Engineering design involves manipulating product geometry to meet user demands, satisfy manufacturing constraints and maximize physical performance. In practice, integrating multiple components into cohesive systems presents challenges in achieving optimal performance while maintaining structural integrity. In the long run, we aim to develop a new framework that leverages deep geometric learning to automate the parameterization and co-optimization of multi-part systems while ensuring adherence to geometric constraints. This will increase design efficiency and effectiveness in industries such as aerospace and automotive engineering through fully AI-assisted Computer-Aided Design and Engineering (CAD/CAE).
Objective
In this project, we will extend an existing single-part modeling technique [1] to handle complex assemblies. The primary challenges include:
- Joint Design Space Exploration: Developing methods to explore a unified design space that encapsulates all the components and move beyond isolated per-part optimizations. Implementing optimization strategies that consider the interdependencies among multiple components to achieve holistic system performance.

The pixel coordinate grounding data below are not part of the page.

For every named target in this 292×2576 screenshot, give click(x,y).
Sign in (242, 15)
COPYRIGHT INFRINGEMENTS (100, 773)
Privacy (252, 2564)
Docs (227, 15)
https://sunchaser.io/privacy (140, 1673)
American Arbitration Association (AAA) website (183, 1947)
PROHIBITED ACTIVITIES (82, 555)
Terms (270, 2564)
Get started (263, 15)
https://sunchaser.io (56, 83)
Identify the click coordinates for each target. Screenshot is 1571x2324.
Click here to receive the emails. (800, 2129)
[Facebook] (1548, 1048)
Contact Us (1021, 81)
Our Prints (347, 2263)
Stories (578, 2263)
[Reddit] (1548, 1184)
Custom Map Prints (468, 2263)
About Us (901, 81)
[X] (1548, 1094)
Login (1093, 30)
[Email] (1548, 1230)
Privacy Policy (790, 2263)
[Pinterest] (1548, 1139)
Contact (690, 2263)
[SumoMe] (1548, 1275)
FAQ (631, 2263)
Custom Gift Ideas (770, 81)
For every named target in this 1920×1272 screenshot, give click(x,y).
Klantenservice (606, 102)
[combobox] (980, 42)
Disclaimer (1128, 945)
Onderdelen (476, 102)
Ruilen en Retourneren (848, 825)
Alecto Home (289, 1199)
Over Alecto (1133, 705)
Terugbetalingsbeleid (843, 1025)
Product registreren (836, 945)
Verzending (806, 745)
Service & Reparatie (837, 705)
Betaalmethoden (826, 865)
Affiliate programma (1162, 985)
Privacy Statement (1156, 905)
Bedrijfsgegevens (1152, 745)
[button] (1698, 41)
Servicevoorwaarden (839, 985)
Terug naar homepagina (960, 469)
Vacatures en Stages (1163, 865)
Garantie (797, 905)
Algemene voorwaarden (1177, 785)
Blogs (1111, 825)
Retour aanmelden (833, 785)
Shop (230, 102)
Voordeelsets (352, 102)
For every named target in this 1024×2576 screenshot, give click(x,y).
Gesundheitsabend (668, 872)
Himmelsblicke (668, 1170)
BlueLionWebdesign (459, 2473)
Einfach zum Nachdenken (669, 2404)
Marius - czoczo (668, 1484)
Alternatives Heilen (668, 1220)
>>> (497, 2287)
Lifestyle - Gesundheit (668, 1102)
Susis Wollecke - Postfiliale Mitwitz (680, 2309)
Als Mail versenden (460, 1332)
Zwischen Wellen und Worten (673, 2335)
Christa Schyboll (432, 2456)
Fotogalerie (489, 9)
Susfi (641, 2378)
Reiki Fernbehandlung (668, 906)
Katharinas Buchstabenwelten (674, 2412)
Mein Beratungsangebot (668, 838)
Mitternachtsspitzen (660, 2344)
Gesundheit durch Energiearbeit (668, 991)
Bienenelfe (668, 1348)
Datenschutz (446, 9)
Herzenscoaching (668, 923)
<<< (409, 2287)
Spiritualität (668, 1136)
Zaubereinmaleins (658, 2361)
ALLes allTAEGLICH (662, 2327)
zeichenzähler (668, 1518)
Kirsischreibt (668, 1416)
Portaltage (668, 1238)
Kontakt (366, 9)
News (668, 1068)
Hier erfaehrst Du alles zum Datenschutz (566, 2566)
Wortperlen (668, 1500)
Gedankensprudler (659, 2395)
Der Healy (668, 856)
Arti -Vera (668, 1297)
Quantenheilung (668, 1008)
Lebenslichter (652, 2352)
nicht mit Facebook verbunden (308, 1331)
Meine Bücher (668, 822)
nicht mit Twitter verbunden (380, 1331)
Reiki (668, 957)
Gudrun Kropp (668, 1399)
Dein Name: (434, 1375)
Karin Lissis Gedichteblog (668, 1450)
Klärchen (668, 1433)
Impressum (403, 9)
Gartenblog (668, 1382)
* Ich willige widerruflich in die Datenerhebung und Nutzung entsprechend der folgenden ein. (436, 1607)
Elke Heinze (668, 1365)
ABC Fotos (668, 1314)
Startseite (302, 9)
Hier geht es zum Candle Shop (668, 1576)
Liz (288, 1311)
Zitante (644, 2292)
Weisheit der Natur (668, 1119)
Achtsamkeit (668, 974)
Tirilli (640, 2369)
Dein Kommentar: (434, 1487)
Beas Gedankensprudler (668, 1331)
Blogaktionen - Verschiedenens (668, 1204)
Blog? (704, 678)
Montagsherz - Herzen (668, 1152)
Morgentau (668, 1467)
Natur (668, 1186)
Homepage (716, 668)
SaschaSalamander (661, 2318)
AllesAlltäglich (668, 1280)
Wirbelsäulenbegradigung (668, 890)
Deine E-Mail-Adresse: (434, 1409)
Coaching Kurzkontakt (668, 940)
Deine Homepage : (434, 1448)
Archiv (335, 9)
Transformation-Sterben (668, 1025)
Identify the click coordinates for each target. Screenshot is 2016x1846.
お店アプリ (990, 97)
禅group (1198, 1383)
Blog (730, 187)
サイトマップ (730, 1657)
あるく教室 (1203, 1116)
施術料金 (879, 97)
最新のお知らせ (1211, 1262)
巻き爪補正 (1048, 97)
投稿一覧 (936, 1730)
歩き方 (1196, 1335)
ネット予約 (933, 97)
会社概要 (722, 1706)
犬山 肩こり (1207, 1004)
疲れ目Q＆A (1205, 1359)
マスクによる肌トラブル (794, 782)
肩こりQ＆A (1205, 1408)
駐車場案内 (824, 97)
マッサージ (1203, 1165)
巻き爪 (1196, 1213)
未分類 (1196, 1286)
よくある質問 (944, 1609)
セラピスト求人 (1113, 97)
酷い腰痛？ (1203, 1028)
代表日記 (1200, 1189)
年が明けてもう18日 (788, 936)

- Geometric Constraints Enforcement: Ensuring that the optimized components fit together seamlessly, and adhere to predefined geometric constraints to maintain structural integrity and manufactural feasibility.
Key steps to achieving this goal include designing a unified parameterization scheme, implementing an interactive co-optimization algorithm, and incorporating hard constraints into deep learning models.
Prerequisites
- Proficiency with PyTorch and Python.
- Solid background in mathematics or physics.
- Familiarity with computer assisted engineering would be a plus.
References
[1] Wei, Z., Yang, A., Li, J., Bauerheim, M., Liem, R. P., & Fua, P. (2024). DeepGeo: Deep geometric mapping for automated and effective parameterization in aerodynamic shape optimization. In AIAA AVIATION FORUM AND ASCEND 2024.